The relevant principles are not in doubt. Although costs are in discretion of the Court, the successful party will normally obtain its costs unless it is guilty of misconduct in the proceedings or in relation to the issues raised in those proceeding, whereas an unsuccessful party will obtain costs only in the most exceptional circumstances.

In my opinion there are no exceptional circumstances in the present case such as would justify an order in favour of the unsuccessful Applicant or such as would justify a denial of costs to the successful Respondents.

I have given particular attention to the Applicant's submission that it is incumbent upon a person claiming the benefit of a existing use entitlement to appropriately establish it. It is not clear to me when and how this entitlement would normally be expected to be established. The only way of doing so with certainty and finality would be to obtain a judicial declaration.

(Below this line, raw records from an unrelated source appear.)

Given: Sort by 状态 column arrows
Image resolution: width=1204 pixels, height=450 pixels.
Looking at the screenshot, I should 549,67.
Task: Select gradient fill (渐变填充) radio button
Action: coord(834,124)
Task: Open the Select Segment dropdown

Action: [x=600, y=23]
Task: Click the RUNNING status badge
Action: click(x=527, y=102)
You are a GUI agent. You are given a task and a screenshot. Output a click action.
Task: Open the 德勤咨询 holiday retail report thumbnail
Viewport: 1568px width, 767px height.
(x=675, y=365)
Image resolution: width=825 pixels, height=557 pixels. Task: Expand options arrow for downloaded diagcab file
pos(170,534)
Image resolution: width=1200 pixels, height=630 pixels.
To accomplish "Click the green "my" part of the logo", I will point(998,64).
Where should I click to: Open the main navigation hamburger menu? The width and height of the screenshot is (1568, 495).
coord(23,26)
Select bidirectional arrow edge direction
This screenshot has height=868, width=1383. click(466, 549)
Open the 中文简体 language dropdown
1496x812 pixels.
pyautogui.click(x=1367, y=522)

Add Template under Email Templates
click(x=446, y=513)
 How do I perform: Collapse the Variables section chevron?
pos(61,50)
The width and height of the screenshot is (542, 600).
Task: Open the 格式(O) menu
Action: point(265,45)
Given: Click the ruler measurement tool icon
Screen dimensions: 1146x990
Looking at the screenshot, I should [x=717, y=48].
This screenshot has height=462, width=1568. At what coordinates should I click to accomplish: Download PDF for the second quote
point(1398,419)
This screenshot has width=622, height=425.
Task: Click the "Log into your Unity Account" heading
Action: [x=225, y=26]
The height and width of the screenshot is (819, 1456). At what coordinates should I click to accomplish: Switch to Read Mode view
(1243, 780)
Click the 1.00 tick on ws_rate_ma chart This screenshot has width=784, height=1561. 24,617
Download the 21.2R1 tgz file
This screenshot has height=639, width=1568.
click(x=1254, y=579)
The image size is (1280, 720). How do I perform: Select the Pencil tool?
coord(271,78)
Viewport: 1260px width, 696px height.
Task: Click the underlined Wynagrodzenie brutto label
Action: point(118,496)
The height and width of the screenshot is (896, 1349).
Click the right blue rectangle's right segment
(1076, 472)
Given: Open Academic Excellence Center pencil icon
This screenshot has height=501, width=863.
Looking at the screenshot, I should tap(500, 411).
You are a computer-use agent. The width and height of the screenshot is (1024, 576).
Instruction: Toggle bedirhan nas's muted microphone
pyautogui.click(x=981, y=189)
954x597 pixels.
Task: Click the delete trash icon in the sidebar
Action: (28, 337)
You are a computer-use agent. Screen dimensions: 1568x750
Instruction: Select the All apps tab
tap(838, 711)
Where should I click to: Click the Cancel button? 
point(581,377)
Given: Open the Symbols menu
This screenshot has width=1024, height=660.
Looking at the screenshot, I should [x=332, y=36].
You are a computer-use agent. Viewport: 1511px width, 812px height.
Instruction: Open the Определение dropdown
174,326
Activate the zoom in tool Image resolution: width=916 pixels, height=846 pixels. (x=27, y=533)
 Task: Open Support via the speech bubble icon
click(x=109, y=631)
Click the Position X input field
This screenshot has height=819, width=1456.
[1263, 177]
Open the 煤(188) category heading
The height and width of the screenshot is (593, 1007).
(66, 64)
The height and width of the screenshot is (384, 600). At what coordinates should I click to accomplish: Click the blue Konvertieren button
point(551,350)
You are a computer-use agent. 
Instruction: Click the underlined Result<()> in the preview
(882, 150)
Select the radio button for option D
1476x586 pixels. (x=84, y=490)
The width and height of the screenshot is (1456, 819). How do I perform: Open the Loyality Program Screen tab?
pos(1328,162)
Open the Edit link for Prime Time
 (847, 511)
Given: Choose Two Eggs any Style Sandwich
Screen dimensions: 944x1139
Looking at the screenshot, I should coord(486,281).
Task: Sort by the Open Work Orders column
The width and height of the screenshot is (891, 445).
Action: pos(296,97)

However this approach should not generally be regarded as necessary. Moreover it could prove to be particularly burdensome especially given the high incidence of existing use entitlements and the increasing difficulty of proof the longer the period of user that must be proved. In the present case, the user goes back more than 40 years! If something less than legal proof such as would justify the making of a judicial declaration is to be acceptable, as Counsel for the Applicant submitted to be the case, what standard of proof is required? I think I have said sufficient to indicate that I do not accept the proposition that it is incumbent upon


a person claiming an existing-use entitlement to establish that entitlement to the satisfaction of the planning authority. Unlike the English planning legislation, there is no facility provided by the Environmental Planning and Assessment Act for the obtaining of 'existing-use' certificates and the like by administrative as opposed to judicial process.

In the present case, I am satisfied on the evidence of the conduct of the parties prior to the proceedings being commenced that it cannot fairly be said that the Respondents have brought the litigation upon themselves or that they have been guilty of any misconduct in the relevant sense such as would disentitle them to their costs even though they are the successful party.

Accordingly for the foregoing reasons, I dismiss the Applicant's application for costs and order that the Applicant pay the Respondents costs.